+++ DATA PROVIDED
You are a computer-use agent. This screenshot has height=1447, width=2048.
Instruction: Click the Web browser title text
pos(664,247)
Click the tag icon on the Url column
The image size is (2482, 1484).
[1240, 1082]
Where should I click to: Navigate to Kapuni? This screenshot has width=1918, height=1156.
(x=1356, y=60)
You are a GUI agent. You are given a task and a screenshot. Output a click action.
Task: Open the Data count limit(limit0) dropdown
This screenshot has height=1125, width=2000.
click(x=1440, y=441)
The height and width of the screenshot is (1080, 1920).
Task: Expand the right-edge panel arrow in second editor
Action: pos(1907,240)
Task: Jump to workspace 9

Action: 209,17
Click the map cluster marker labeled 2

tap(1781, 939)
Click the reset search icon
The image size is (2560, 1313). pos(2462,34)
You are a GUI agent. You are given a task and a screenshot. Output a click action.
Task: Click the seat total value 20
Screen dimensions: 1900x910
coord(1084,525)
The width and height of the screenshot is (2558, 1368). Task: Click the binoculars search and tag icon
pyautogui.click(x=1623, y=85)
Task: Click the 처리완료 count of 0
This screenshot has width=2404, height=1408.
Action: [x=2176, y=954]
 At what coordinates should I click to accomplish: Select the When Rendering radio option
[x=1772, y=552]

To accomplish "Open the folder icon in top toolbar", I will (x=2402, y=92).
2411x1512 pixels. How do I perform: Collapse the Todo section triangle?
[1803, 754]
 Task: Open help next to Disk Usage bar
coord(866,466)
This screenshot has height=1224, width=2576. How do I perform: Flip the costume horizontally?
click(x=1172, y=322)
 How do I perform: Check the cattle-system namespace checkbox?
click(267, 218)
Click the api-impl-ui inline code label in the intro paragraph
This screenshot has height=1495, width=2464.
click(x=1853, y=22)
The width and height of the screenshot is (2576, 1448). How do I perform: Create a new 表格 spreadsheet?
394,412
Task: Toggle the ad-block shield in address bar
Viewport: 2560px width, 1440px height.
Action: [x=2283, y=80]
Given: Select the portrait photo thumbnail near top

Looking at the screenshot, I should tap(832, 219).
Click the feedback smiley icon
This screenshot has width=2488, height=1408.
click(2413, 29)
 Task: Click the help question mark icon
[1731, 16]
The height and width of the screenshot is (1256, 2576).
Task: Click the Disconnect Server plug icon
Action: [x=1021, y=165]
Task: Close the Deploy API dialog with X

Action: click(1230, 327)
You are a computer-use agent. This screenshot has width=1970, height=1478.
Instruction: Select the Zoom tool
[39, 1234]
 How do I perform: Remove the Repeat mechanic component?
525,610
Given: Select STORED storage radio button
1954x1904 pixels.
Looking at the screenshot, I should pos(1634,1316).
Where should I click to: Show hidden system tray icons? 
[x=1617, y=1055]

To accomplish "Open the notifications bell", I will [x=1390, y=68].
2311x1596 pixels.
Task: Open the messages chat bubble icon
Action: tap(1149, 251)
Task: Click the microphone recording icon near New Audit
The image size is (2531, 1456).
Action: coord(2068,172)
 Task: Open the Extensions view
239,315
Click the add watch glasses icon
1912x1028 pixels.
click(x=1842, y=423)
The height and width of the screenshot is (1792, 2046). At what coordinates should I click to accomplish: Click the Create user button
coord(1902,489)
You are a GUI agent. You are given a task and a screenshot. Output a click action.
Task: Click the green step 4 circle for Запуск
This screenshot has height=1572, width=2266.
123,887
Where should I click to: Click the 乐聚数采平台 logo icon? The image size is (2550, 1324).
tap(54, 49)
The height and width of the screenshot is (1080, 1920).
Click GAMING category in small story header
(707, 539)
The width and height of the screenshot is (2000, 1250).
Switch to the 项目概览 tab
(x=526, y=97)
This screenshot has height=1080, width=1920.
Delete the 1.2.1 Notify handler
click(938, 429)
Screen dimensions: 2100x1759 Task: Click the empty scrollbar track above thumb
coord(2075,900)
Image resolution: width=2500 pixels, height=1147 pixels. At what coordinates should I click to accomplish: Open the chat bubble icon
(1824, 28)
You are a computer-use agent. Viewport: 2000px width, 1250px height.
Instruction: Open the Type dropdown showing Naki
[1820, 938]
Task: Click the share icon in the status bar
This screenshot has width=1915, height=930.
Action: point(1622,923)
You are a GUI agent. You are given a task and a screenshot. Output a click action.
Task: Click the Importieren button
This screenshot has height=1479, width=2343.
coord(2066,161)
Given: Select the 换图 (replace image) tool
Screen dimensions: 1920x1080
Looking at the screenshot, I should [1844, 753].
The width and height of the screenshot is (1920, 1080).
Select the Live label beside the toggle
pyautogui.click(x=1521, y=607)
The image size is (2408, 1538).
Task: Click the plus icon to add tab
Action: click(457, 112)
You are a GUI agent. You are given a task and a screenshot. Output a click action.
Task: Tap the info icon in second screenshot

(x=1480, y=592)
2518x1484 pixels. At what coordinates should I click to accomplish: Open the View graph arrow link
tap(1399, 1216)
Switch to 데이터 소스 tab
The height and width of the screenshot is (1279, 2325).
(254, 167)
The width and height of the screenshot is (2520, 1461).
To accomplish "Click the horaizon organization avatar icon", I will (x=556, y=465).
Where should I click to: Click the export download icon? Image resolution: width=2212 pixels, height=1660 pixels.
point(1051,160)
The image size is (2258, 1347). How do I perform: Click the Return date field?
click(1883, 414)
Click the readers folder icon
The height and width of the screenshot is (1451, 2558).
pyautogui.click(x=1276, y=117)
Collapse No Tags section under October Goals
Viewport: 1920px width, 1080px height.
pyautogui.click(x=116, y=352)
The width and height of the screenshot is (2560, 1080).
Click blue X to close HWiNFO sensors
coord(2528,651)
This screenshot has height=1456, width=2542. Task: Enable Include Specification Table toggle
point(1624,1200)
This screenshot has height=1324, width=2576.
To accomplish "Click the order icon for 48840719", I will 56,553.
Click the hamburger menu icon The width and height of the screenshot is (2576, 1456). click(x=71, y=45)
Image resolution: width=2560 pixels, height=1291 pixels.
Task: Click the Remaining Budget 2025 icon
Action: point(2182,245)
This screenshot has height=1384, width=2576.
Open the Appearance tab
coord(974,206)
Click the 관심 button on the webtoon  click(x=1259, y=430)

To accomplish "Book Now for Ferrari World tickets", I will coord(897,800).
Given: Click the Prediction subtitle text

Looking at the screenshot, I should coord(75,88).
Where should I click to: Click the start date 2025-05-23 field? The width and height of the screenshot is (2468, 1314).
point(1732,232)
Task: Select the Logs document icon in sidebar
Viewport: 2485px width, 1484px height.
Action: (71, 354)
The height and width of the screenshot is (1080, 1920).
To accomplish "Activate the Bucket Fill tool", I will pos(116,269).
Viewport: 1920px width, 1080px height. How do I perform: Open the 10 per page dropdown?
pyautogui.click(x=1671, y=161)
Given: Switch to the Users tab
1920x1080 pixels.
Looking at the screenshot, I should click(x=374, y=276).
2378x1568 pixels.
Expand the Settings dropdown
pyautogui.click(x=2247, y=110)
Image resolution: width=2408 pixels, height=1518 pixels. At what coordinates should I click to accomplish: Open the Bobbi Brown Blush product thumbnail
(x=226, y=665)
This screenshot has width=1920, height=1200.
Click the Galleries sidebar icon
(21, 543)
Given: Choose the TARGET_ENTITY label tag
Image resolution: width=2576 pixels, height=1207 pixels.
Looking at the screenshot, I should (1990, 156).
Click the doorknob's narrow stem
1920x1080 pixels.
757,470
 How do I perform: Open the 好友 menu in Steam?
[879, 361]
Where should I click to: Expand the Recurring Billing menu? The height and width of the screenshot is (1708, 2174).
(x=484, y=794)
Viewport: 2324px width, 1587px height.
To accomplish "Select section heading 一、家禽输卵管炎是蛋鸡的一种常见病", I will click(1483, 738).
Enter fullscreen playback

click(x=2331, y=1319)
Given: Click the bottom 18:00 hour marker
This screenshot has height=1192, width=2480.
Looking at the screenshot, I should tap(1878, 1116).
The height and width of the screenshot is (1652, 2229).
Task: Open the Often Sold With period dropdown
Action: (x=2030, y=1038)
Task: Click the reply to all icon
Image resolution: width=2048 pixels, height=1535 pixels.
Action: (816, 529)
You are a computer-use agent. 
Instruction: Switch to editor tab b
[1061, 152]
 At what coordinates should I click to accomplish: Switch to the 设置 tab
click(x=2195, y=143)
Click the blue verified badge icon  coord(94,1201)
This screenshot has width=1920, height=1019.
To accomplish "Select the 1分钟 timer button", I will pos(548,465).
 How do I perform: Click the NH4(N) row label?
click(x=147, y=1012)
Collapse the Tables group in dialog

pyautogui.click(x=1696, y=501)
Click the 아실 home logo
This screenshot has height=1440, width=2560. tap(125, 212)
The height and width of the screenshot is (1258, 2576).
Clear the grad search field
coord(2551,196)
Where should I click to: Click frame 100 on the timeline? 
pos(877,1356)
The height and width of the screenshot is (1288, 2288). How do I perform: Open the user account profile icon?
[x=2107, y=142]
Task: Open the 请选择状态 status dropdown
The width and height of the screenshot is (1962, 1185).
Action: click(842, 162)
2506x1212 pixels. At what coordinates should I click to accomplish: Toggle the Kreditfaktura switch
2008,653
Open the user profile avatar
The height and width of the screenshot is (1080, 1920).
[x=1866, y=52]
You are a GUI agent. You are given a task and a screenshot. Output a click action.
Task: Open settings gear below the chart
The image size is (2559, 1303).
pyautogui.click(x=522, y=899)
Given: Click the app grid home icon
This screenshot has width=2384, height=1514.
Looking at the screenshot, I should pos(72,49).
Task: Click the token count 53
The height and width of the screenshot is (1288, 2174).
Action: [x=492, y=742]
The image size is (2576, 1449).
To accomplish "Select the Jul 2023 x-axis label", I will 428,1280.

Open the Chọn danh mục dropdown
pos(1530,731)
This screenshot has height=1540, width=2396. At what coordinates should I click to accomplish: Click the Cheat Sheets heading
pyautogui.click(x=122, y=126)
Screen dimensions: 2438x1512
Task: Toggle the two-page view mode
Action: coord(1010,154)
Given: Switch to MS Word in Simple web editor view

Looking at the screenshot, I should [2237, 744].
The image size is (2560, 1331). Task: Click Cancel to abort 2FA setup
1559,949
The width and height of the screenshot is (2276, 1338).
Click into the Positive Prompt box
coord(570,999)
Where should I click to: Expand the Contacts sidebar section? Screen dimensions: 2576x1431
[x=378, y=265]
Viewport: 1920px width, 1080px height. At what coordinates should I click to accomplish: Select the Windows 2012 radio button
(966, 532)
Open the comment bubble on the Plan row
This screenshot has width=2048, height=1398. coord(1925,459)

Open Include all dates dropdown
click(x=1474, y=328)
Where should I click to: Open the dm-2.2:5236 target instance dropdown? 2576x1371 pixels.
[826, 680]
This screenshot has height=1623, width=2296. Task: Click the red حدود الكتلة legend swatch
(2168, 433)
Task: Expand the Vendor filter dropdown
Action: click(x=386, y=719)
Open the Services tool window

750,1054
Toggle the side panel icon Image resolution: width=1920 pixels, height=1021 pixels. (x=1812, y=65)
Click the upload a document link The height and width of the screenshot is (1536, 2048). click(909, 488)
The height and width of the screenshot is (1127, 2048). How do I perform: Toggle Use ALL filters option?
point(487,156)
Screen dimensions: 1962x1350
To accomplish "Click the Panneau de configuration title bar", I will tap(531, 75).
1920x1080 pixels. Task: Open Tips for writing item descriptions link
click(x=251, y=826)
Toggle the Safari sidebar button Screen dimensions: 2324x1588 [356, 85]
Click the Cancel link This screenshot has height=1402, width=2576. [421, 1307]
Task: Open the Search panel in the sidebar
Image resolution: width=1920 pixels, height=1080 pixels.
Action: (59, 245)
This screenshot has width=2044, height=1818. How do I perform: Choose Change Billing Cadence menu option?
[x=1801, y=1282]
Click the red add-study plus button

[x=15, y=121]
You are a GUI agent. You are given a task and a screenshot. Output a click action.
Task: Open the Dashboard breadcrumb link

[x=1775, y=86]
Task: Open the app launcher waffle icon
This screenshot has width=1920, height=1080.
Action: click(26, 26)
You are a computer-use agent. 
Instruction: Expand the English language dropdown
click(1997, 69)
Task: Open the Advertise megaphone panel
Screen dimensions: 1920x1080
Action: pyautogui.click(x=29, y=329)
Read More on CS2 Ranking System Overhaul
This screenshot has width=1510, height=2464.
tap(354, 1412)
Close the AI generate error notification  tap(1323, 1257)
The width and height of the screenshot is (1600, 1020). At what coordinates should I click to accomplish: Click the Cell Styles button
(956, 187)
++++++
» **TASK STATEMENT**: What count of lines in the listing contain the word "folder"? Reply with the number only.

» **YOUR SOLUTION**: 2